▸ **PROBLEM DETAILS**
Down to the final line, print each entry exactly.
-- MATERIAL FOR THIS EXERCISE follows --
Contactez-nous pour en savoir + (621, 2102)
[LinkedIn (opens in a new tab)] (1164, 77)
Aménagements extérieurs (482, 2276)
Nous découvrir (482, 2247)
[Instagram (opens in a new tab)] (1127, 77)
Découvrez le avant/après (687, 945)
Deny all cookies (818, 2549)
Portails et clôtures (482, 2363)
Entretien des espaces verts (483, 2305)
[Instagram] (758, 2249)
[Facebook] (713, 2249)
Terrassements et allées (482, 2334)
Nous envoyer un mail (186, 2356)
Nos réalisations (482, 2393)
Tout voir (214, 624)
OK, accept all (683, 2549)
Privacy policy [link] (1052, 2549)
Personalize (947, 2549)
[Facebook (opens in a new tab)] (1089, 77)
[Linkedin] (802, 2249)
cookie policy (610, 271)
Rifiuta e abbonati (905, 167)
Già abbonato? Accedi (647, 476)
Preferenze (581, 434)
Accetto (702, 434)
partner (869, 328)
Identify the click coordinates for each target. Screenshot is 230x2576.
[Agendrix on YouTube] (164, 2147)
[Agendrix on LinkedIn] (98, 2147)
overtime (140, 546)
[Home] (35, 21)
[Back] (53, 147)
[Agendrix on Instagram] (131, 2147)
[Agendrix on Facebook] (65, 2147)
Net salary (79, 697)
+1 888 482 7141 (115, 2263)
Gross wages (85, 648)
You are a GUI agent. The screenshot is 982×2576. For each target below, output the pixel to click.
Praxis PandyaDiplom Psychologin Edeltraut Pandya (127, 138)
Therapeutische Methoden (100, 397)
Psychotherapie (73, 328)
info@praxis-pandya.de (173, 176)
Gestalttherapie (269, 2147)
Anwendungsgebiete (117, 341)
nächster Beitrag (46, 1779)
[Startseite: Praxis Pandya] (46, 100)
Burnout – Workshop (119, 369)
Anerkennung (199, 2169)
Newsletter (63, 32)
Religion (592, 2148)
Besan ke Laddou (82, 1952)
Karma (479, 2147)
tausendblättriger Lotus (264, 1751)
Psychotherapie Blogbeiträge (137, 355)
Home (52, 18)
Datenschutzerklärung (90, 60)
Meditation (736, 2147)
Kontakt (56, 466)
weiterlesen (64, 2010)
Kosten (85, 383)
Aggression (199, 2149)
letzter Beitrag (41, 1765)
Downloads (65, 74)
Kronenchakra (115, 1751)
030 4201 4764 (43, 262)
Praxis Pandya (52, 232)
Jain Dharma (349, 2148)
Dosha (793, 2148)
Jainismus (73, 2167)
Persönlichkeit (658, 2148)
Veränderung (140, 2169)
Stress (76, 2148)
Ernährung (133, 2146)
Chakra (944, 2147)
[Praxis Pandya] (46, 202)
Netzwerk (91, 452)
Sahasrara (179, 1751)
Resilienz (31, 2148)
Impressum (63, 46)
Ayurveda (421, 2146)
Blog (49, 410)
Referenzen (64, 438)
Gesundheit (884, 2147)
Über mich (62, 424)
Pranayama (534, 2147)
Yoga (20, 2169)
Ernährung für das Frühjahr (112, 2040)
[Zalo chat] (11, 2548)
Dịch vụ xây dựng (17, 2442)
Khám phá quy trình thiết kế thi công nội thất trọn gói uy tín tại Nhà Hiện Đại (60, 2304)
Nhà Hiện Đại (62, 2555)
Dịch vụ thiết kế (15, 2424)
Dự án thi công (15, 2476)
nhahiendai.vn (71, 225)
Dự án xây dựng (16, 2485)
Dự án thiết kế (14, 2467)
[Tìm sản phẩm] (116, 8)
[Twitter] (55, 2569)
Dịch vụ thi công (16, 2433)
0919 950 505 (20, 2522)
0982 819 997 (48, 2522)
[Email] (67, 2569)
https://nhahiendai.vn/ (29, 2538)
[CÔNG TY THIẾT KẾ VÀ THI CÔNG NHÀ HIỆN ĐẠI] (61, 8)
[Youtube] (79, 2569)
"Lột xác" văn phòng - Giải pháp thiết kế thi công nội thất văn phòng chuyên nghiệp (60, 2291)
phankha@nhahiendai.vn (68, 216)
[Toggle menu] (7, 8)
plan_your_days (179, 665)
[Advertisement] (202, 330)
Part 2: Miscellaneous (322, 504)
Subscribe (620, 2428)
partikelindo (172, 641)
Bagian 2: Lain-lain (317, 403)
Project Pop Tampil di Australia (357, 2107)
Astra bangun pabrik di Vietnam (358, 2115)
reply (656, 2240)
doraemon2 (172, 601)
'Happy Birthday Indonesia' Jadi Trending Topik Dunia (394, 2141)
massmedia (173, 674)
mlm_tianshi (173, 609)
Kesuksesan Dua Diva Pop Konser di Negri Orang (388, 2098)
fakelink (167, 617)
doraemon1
-- MATERIAL FOR THIS EXERCISE concluded --
▸ **RESPONSE FOR THIS EXERCISE**
Contactez-nous pour en savoir + (621, 2102)
[LinkedIn (opens in a new tab)] (1164, 77)
Aménagements extérieurs (482, 2276)
Nous découvrir (482, 2247)
[Instagram (opens in a new tab)] (1127, 77)
Découvrez le avant/après (687, 945)
Deny all cookies (818, 2549)
Portails et clôtures (482, 2363)
Entretien des espaces verts (483, 2305)
[Instagram] (758, 2249)
[Facebook] (713, 2249)
Terrassements et allées (482, 2334)
Nous envoyer un mail (186, 2356)
Nos réalisations (482, 2393)
Tout voir (214, 624)
OK, accept all (683, 2549)
Privacy policy [link] (1052, 2549)
Personalize (947, 2549)
[Facebook (opens in a new tab)] (1089, 77)
[Linkedin] (802, 2249)
cookie policy (610, 271)
Rifiuta e abbonati (905, 167)
Già abbonato? Accedi (647, 476)
Preferenze (581, 434)
Accetto (702, 434)
partner (869, 328)
Identify the click coordinates for each target. Screenshot is 230x2576.
[Agendrix on YouTube] (164, 2147)
[Agendrix on LinkedIn] (98, 2147)
overtime (140, 546)
[Home] (35, 21)
[Back] (53, 147)
[Agendrix on Instagram] (131, 2147)
[Agendrix on Facebook] (65, 2147)
Net salary (79, 697)
+1 888 482 7141 (115, 2263)
Gross wages (85, 648)
You are a GUI agent. The screenshot is 982×2576. For each target below, output the pixel to click.
Praxis PandyaDiplom Psychologin Edeltraut Pandya (127, 138)
Therapeutische Methoden (100, 397)
Psychotherapie (73, 328)
info@praxis-pandya.de (173, 176)
Gestalttherapie (269, 2147)
Anwendungsgebiete (117, 341)
nächster Beitrag (46, 1779)
[Startseite: Praxis Pandya] (46, 100)
Burnout – Workshop (119, 369)
Anerkennung (199, 2169)
Newsletter (63, 32)
Religion (592, 2148)
Besan ke Laddou (82, 1952)
Karma (479, 2147)
tausendblättriger Lotus (264, 1751)
Psychotherapie Blogbeiträge (137, 355)
Home (52, 18)
Datenschutzerklärung (90, 60)
Meditation (736, 2147)
Kontakt (56, 466)
weiterlesen (64, 2010)
Kosten (85, 383)
Aggression (199, 2149)
letzter Beitrag (41, 1765)
Downloads (65, 74)
Kronenchakra (115, 1751)
030 4201 4764 (43, 262)
Praxis Pandya (52, 232)
Jain Dharma (349, 2148)
Dosha (793, 2148)
Jainismus (73, 2167)
Persönlichkeit (658, 2148)
Veränderung (140, 2169)
Stress (76, 2148)
Ernährung (133, 2146)
Chakra (944, 2147)
[Praxis Pandya] (46, 202)
Netzwerk (91, 452)
Sahasrara (179, 1751)
Resilienz (31, 2148)
Impressum (63, 46)
Ayurveda (421, 2146)
Blog (49, 410)
Referenzen (64, 438)
Gesundheit (884, 2147)
Über mich (62, 424)
Pranayama (534, 2147)
Yoga (20, 2169)
Ernährung für das Frühjahr (112, 2040)
[Zalo chat] (11, 2548)
Dịch vụ xây dựng (17, 2442)
Khám phá quy trình thiết kế thi công nội thất trọn gói uy tín tại Nhà Hiện Đại (60, 2304)
Nhà Hiện Đại (62, 2555)
Dịch vụ thiết kế (15, 2424)
Dự án thi công (15, 2476)
nhahiendai.vn (71, 225)
Dự án xây dựng (16, 2485)
Dự án thiết kế (14, 2467)
[Tìm sản phẩm] (116, 8)
[Twitter] (55, 2569)
Dịch vụ thi công (16, 2433)
0919 950 505 (20, 2522)
0982 819 997 (48, 2522)
[Email] (67, 2569)
https://nhahiendai.vn/ (29, 2538)
[CÔNG TY THIẾT KẾ VÀ THI CÔNG NHÀ HIỆN ĐẠI] (61, 8)
[Youtube] (79, 2569)
"Lột xác" văn phòng - Giải pháp thiết kế thi công nội thất văn phòng chuyên nghiệp (60, 2291)
phankha@nhahiendai.vn (68, 216)
[Toggle menu] (7, 8)
plan_your_days (179, 665)
[Advertisement] (202, 330)
Part 2: Miscellaneous (322, 504)
Subscribe (620, 2428)
partikelindo (172, 641)
Bagian 2: Lain-lain (317, 403)
Project Pop Tampil di Australia (357, 2107)
Astra bangun pabrik di Vietnam (358, 2115)
reply (656, 2240)
doraemon2 (172, 601)
'Happy Birthday Indonesia' Jadi Trending Topik Dunia (394, 2141)
massmedia (173, 674)
mlm_tianshi (173, 609)
Kesuksesan Dua Diva Pop Konser di Negri Orang (388, 2098)
fakelink (167, 617)
doraemon1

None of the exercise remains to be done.